#### [TASK PROMPT]
Pictures aside, repeat the whole listing word for word.

___

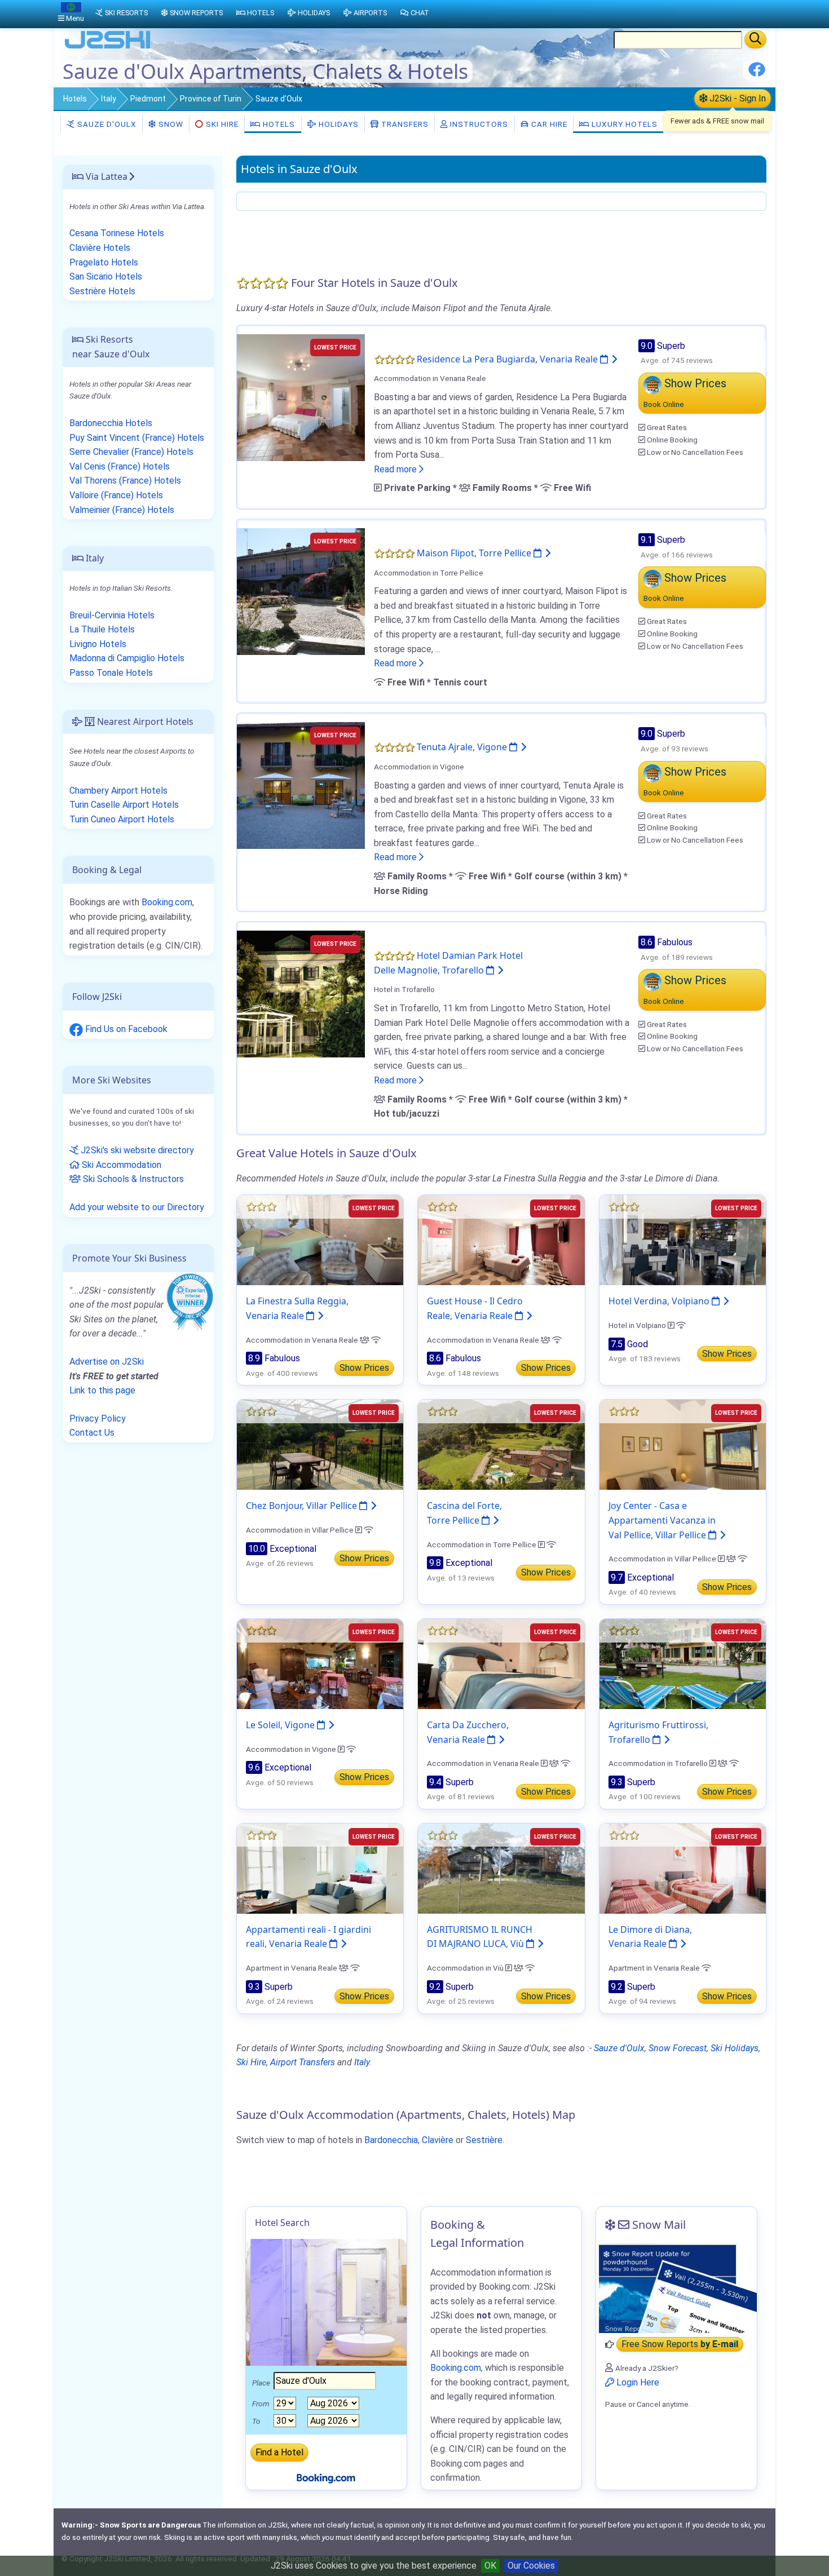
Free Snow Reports (679, 2344)
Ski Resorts (126, 12)
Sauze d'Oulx (105, 124)
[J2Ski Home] (108, 47)
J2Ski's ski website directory (136, 1150)
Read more (396, 469)
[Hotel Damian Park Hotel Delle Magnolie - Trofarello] (301, 993)
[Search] (755, 39)
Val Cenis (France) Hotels (119, 466)
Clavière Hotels (99, 247)
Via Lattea (105, 176)
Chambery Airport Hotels (118, 790)
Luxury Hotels (623, 124)
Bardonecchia (391, 2140)
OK (490, 2565)
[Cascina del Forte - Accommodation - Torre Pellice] (501, 1444)
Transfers (404, 124)
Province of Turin (210, 98)
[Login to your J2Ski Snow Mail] (676, 2288)
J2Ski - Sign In (736, 98)
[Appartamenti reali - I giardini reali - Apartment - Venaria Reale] (320, 1867)
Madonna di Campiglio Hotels (126, 658)
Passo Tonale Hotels (111, 672)
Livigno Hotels (97, 644)
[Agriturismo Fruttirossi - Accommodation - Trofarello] (682, 1663)
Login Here (636, 2382)
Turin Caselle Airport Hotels (124, 804)
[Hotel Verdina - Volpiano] (682, 1239)
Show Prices (364, 1367)
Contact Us (91, 1432)
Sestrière (484, 2140)
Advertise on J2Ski (106, 1361)
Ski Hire (222, 124)
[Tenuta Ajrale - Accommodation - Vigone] (301, 785)
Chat (420, 12)
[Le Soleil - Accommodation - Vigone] (320, 1663)
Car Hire (548, 124)
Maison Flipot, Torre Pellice (475, 553)
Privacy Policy (97, 1418)
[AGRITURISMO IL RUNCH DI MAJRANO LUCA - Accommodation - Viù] (501, 1867)
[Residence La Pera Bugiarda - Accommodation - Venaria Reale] (301, 396)
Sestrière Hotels (102, 291)
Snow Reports (196, 12)
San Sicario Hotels (105, 276)
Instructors (478, 124)
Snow (169, 124)
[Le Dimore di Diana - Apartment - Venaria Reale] (682, 1867)
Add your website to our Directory (136, 1207)
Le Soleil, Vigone (281, 1725)
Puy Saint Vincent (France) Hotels (136, 437)
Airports (370, 12)
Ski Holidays (735, 2048)
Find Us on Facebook (125, 1029)
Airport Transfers (302, 2062)
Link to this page (102, 1390)
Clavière (437, 2140)
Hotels (75, 98)
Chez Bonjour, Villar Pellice (302, 1505)
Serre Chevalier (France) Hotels (131, 451)
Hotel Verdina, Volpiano (660, 1301)
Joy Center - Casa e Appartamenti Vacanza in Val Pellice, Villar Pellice (662, 1520)
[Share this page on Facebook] (757, 73)
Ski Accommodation (120, 1164)
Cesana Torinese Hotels (116, 233)
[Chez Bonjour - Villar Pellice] (320, 1444)
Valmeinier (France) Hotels (121, 509)
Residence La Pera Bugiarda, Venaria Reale (508, 359)
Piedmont (148, 98)
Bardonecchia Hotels (110, 423)
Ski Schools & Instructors (132, 1179)
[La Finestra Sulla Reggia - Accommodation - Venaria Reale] (320, 1239)
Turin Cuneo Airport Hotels (121, 819)
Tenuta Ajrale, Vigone (463, 747)
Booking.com (167, 902)
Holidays (337, 124)
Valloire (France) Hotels (116, 495)
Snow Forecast (678, 2048)
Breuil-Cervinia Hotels (112, 615)
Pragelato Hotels (103, 262)
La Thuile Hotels (102, 629)
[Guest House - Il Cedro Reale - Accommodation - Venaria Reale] (501, 1239)
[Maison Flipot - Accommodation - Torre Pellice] (301, 591)
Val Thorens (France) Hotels (125, 480)
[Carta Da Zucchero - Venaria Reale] (501, 1663)
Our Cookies (531, 2565)
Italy (108, 98)
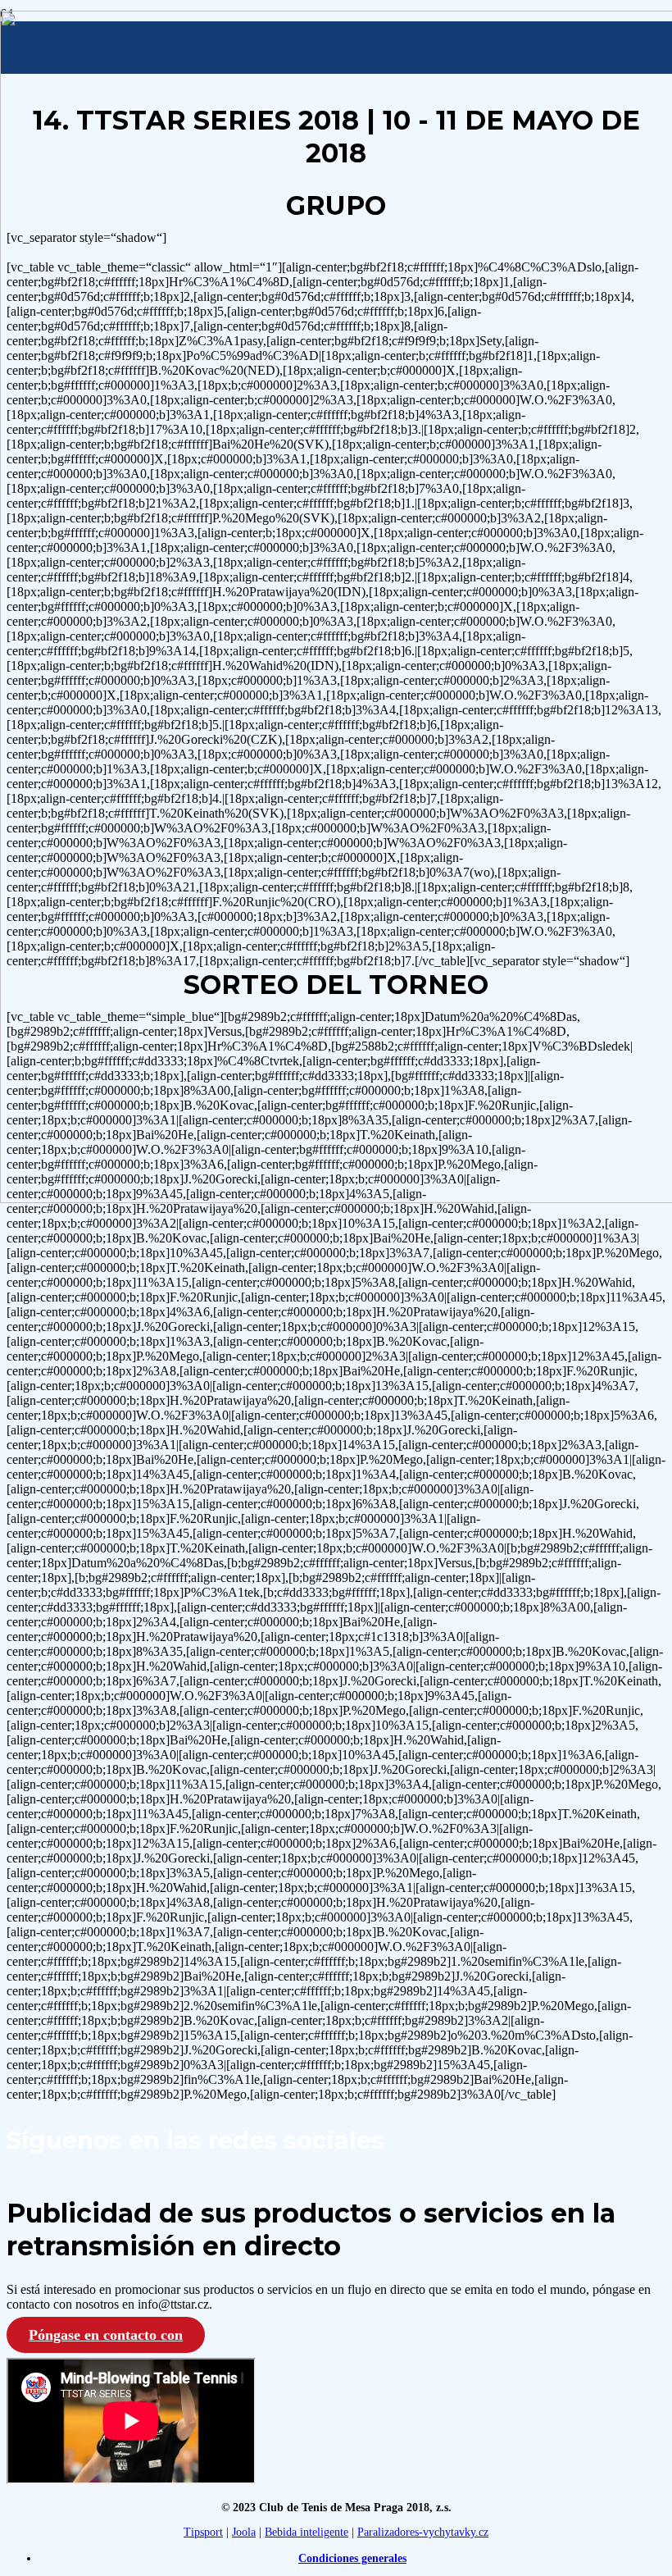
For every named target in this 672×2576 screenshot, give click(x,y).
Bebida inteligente (306, 2532)
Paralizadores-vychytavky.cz (422, 2532)
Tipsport (203, 2532)
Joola (244, 2532)
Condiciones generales (352, 2558)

___

#### [YOUR RESPONSE]
Free Snow Reports (679, 2344)
Ski Resorts (126, 12)
Sauze d'Oulx (105, 124)
[J2Ski Home] (108, 47)
J2Ski's ski website directory (136, 1150)
Read more (396, 469)
[Hotel Damian Park Hotel Delle Magnolie - Trofarello] (301, 993)
[Search] (755, 39)
Val Cenis (France) Hotels (119, 466)
Clavière Hotels (99, 247)
Via Lattea (105, 176)
Chambery Airport Hotels (118, 790)
Luxury Hotels (623, 124)
Bardonecchia (391, 2140)
OK (490, 2565)
[Cascina del Forte - Accommodation - Torre Pellice] (501, 1444)
Transfers (404, 124)
Province of Turin (210, 98)
[Login to your J2Ski Snow Mail] (676, 2288)
J2Ski - Sign In (736, 98)
[Appartamenti reali - I giardini reali - Apartment - Venaria Reale] (320, 1867)
Madonna di Campiglio Hotels (126, 658)
Passo Tonale Hotels (111, 672)
Livigno Hotels (97, 644)
[Agriturismo Fruttirossi - Accommodation - Trofarello] (682, 1663)
Login Here (636, 2382)
Turin Caselle Airport Hotels (124, 804)
[Hotel Verdina - Volpiano] (682, 1239)
Show Prices (364, 1367)
Contact Us (91, 1432)
Sestrière (484, 2140)
Advertise on J2Ski (106, 1361)
Ski Hire (222, 124)
[Tenuta Ajrale - Accommodation - Vigone] (301, 785)
Chat (420, 12)
[Le Soleil - Accommodation - Vigone] (320, 1663)
Car Hire (548, 124)
Maison Flipot, Torre Pellice (475, 553)
Privacy Policy (97, 1418)
[AGRITURISMO IL RUNCH DI MAJRANO LUCA - Accommodation - Viù] (501, 1867)
[Residence La Pera Bugiarda - Accommodation - Venaria Reale] (301, 396)
Sestrière Hotels (102, 291)
Snow Reports (196, 12)
San Sicario Hotels (105, 276)
Instructors (478, 124)
Snow (169, 124)
[Le Dimore di Diana - Apartment - Venaria Reale] (682, 1867)
Add your website to our Directory (136, 1207)
Le Soleil, Vigone (281, 1725)
Puy Saint Vincent (France) Hotels (136, 437)
Airports (370, 12)
Ski Holidays (735, 2048)
Find Us on Facebook (125, 1029)
Airport Transfers (302, 2062)
Link to this page (102, 1390)
Clavière (437, 2140)
Hotels (75, 98)
Chez Bonjour, Villar Pellice (302, 1505)
Serre Chevalier (France) Hotels (131, 451)
Hotel Verdina, Volpiano (660, 1301)
Joy Center - Casa e Appartamenti Vacanza in Val Pellice, Villar Pellice (662, 1520)
[Share this page on Facebook] (757, 73)
Ski Accommodation (120, 1164)
Cesana Torinese Hotels (116, 233)
[Chez Bonjour - Villar Pellice] (320, 1444)
Valmeinier (France) Hotels (121, 509)
Residence La Pera Bugiarda, Venaria Reale (508, 359)
Piedmont (148, 98)
Bardonecchia Hotels (110, 423)
Ski Schools & Instructors (132, 1179)
[La Finestra Sulla Reggia - Accommodation - Venaria Reale] (320, 1239)
Turin Cuneo Airport Hotels (121, 819)
Tenuta Ajrale, Vigone (463, 747)
Booking.com (167, 902)
Holidays (337, 124)
Valloire (France) Hotels (116, 495)
Snow Forecast (678, 2048)
Breuil-Cervinia Hotels (112, 615)
Pragelato Hotels (103, 262)
La Thuile Hotels (102, 629)
[Guest House - Il Cedro Reale - Accommodation - Venaria Reale] (501, 1239)
[Maison Flipot - Accommodation - Torre Pellice] (301, 591)
Val Thorens (France) Hotels (125, 480)
[Carta Da Zucchero - Venaria Reale] (501, 1663)
Our Cookies (531, 2565)
Italy (108, 98)
For every named target in this 672×2576 screenshot, give click(x,y).
Bebida inteligente (306, 2532)
Paralizadores-vychytavky.cz (422, 2532)
Tipsport (203, 2532)
Joola (244, 2532)
Condiciones generales (352, 2558)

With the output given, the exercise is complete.